━━━ EXCERPT PROVIDED

On some of the walls, particularly on the windward South and West, slates cling to the walls. I know houses in Wexford Town where the same weatherproofing technique was used. Slate is an impervious rock. Being waterproof they help protect against the furious onslaught of the storm driven wind and rain.
Someday I will travel to the maritime states and provinces of the North Eastern U.S and Canada and look out for the same practical, beautifully simple style. Some day.
In Templetown Church some walls still hold large areas of their slate sheeting. Elsewhere bare stone gives way to patches of weathered plaster before yielding in turn to the ever encroaching ivy.
It is marvellous to see, here and there the work of the old masons’ hands. Nails used to hold the slates in place can be found where the slate has fallen away. The curls and swirls on once wet plaster left by the skilled tradesman can still be seen, centuries later.
This was a parish church, ordered to be built and paid for by the Knights Templar, who one time supported the living of a priest who ministered to the people round about. The tower can be entered from the ground floor. Here is the fireplace where the incumbent could warm himself on wild winter nights. There are the stairs to his living quarters above.
That troubled times came here, that it was built by an Order, no matter how religious, of Knights, is evident just by stepping outside and considering the battlements crowning the tower. This then was a tower to live in but also take refuge in, a place to defend yourself.
Such clues are truly signs of troubled times.
Walking around the churchyard grounds on the North side I stop and consider awhile the little rows of simple headstones telling us tragic tales of more recent troubled times. Here lie at rest the remains of mariners who lost their lives during the War Which Did Not End All Wars, 1914-1918.
You know how much you are in area closely connected to the sea when space is made in their graveyards to bury those who are returned from the deep. All ages, young and old alike, lie here, some named, some not, from both sides in that war. They were lost from submarines, merchant ships, armed trawlers. Their final resting place is in these ancient hallowed grounds. Here they lie side-by-side, enemies in life, neighbours in death.

━━━━━━
━━━ STUDY MATERIAL

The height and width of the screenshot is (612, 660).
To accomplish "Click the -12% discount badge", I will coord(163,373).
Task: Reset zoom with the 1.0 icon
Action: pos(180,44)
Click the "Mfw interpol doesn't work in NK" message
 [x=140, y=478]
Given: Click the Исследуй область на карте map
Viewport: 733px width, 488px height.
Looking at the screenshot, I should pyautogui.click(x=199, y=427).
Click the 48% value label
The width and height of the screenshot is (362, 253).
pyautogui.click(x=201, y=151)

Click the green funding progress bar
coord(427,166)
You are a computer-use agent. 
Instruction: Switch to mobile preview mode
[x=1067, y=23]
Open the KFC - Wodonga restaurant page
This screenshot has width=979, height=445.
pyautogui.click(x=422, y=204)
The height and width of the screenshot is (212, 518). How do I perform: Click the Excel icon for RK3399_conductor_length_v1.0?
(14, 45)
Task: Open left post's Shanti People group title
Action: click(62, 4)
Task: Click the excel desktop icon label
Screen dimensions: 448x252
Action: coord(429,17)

━━━━━━
━━━ STUDY MATERIAL

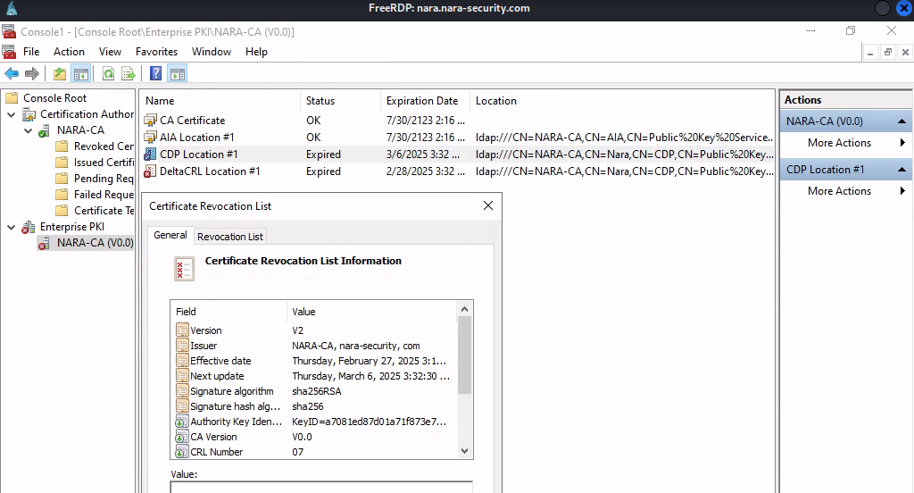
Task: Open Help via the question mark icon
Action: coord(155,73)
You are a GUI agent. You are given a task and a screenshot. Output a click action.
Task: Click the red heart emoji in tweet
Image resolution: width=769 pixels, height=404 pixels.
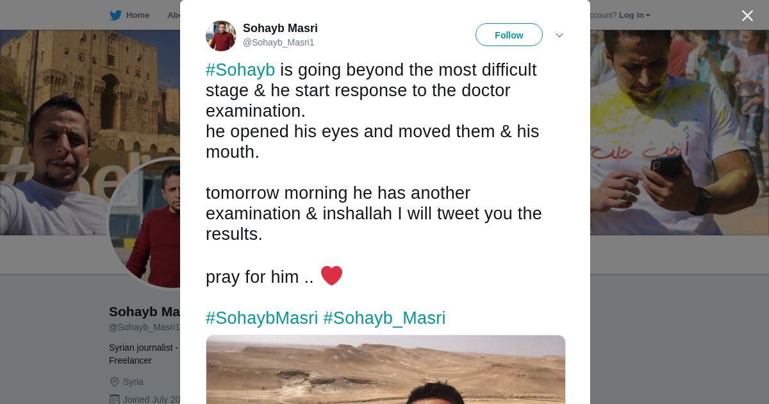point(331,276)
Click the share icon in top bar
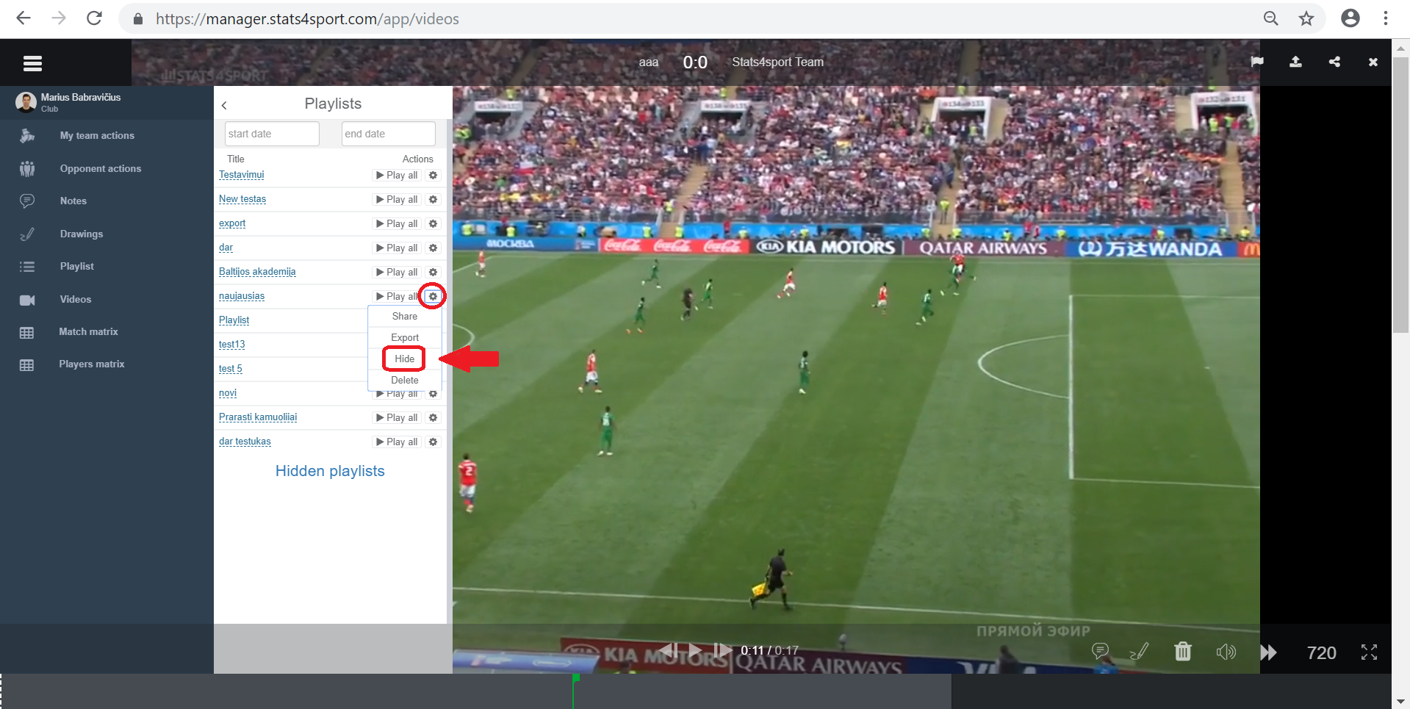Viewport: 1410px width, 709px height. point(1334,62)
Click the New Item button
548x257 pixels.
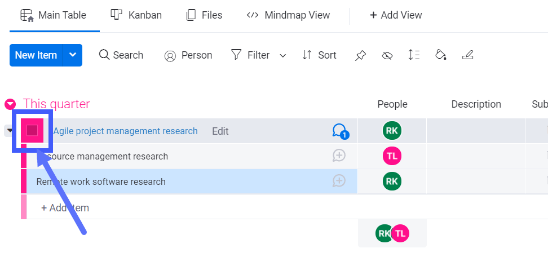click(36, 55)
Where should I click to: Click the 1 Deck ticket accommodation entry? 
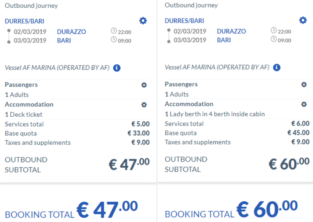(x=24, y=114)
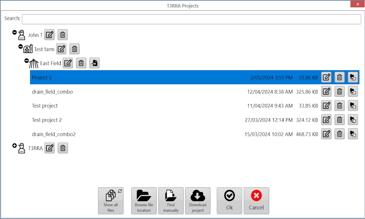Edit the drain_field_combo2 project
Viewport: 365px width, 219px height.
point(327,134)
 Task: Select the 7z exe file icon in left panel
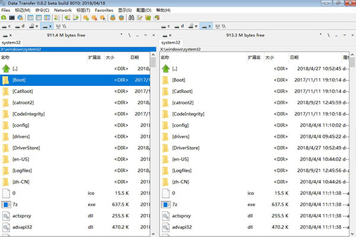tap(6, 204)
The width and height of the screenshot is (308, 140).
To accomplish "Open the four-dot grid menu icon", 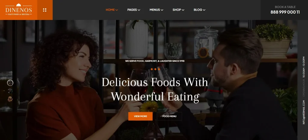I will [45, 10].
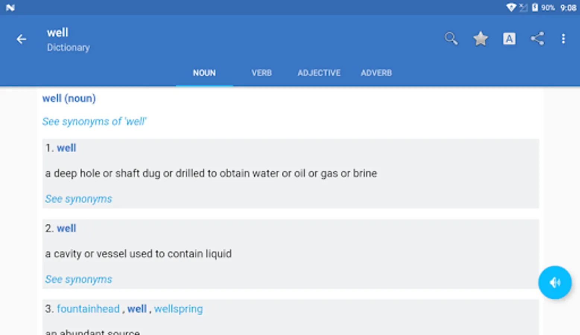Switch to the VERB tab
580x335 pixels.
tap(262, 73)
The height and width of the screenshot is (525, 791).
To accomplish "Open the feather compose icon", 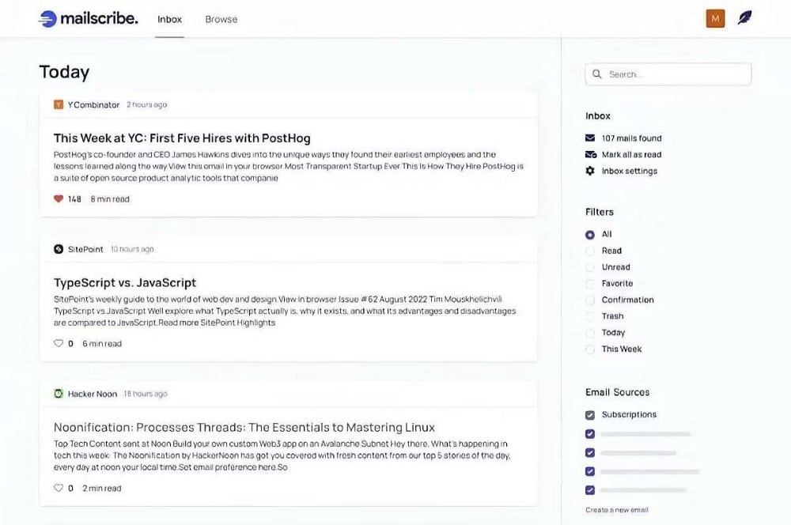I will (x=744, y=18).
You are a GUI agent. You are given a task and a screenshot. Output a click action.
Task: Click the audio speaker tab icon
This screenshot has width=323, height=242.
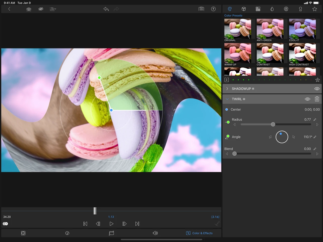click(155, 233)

━━━━━━
━━━ STUDY MATERIAL

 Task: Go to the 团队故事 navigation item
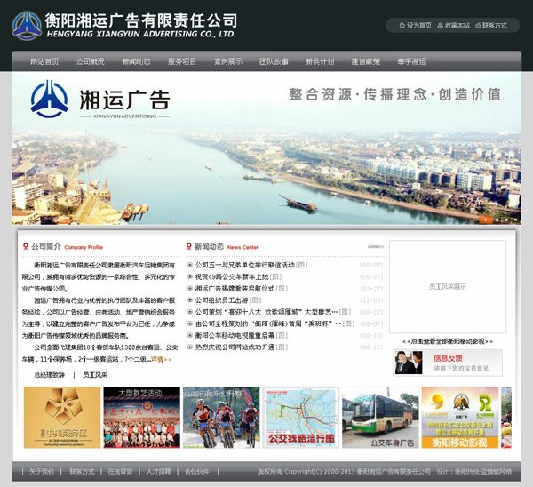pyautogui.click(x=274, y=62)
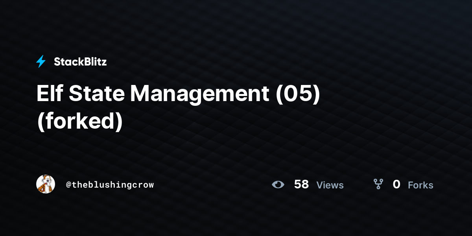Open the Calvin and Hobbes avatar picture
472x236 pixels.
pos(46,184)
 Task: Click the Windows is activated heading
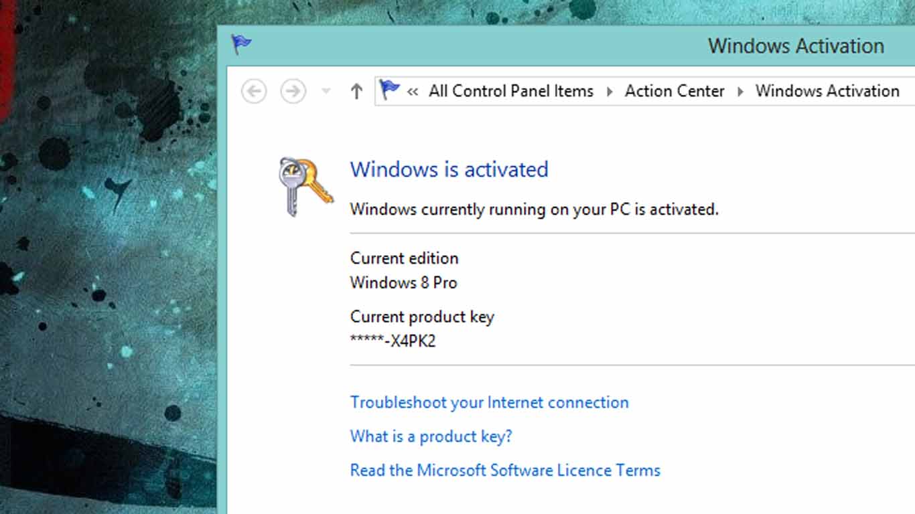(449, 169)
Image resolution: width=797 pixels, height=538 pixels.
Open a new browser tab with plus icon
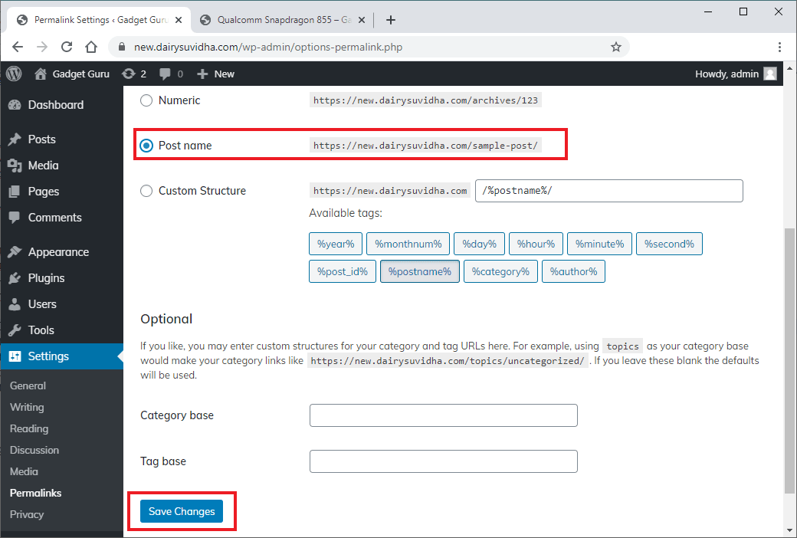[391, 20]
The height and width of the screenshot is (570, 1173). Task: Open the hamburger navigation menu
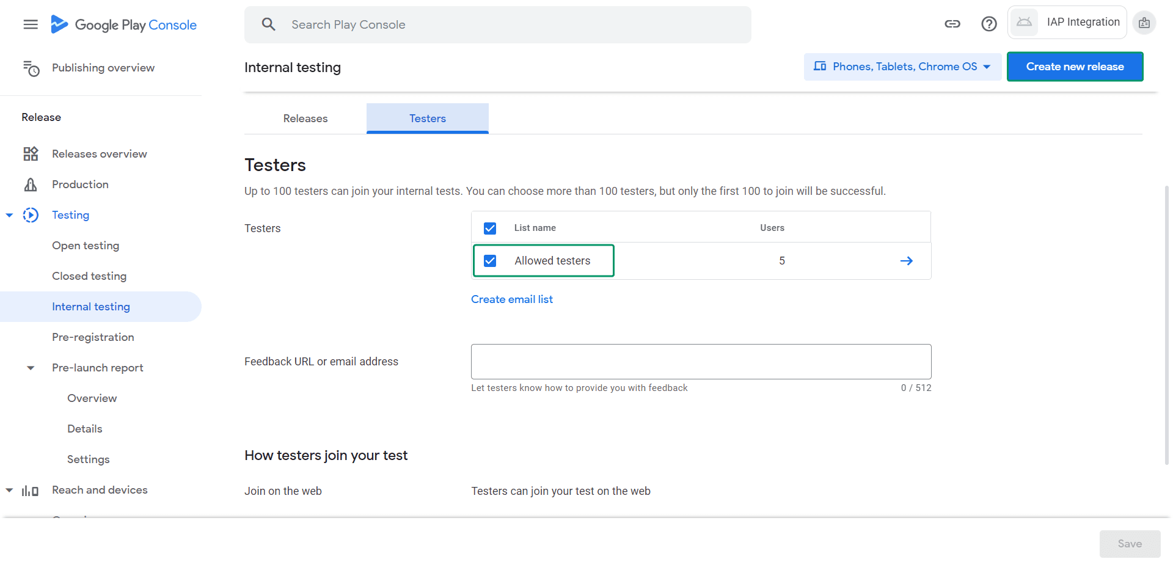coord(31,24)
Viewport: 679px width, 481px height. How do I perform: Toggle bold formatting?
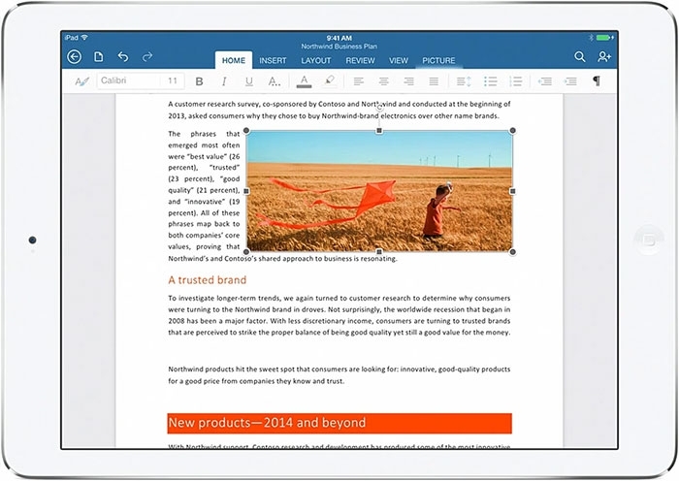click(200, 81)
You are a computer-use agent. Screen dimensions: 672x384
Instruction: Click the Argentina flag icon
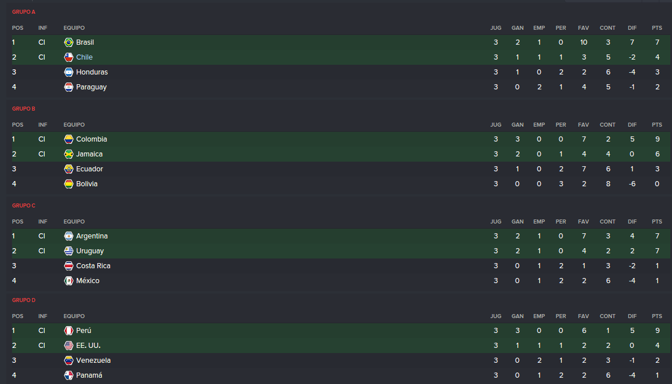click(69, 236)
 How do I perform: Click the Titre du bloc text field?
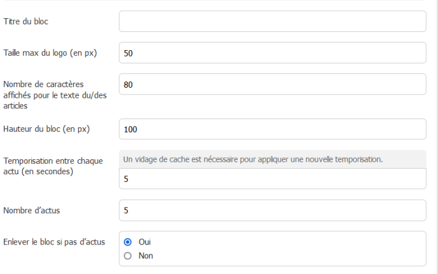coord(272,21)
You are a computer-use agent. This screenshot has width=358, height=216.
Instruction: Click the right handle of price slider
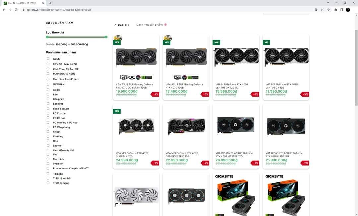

━━━━━━

[PROBLEM A]:
In the passage about Templetown Church, what can still be found on the walls where the slate has fallen away?
[PROBLEM B]:
Extend the passage about Templetown Church with a few more paragraphs that pick up after its last sentence.

[TASK ANSWER A]:
Nails that were used to hold the slates in place.

[TASK ANSWER B]:
Continuing around the church to the seaward facing wall I find yet another heart wrenching piece of history. At about the height a man might comfortably work at there is a poignant mark cut into the wall. Bearing in mind that this stone is millstone grit you can but appreciate that this was no easy task. ‘E Lymbery 1847’ So reads the inscription, a name I can barely read and a date.
Graffiti, in the true meaning of the original Latin, to scratch upon a wall. Carving certainly, incised in stone but not by expert hands or someone with the luxury of precision tools. Poignant definitely, the date being that of ‘Black ’47’, the worst year of the Great Irish Famine. The most awful of those terrible times when 1 million died of starvation and disease, when another million fled in horrifying circumstances, a trail of corpses across the Irish Sea and from one side of the Atlantic to the other.
There were countless thousands buried that year in unmarked graves, the dying often burying the dead. In my childhood the story of the hungry grass was still told, still passed down the generations. It was said that where someone had dropped dead from the hunger and been buried where they fell, that place was cursed forever. If you stepped on such ground, you would be overwhelmed by a sudden and terrible hunger.
Did someone later remember that Famine dead were buried on that spot and marked it as best they could? Perhaps someone, before they fled, marked the place where they had hastily buried their own, taking then to the roads and perhaps the sea. The silent testament is there to our very own day.
Stepping back onto the road, over a stone stile that itself must be hundreds of years old, I settle my pack, grasping my faithful staff I head due south again.
My appetite is further whetted Kevin.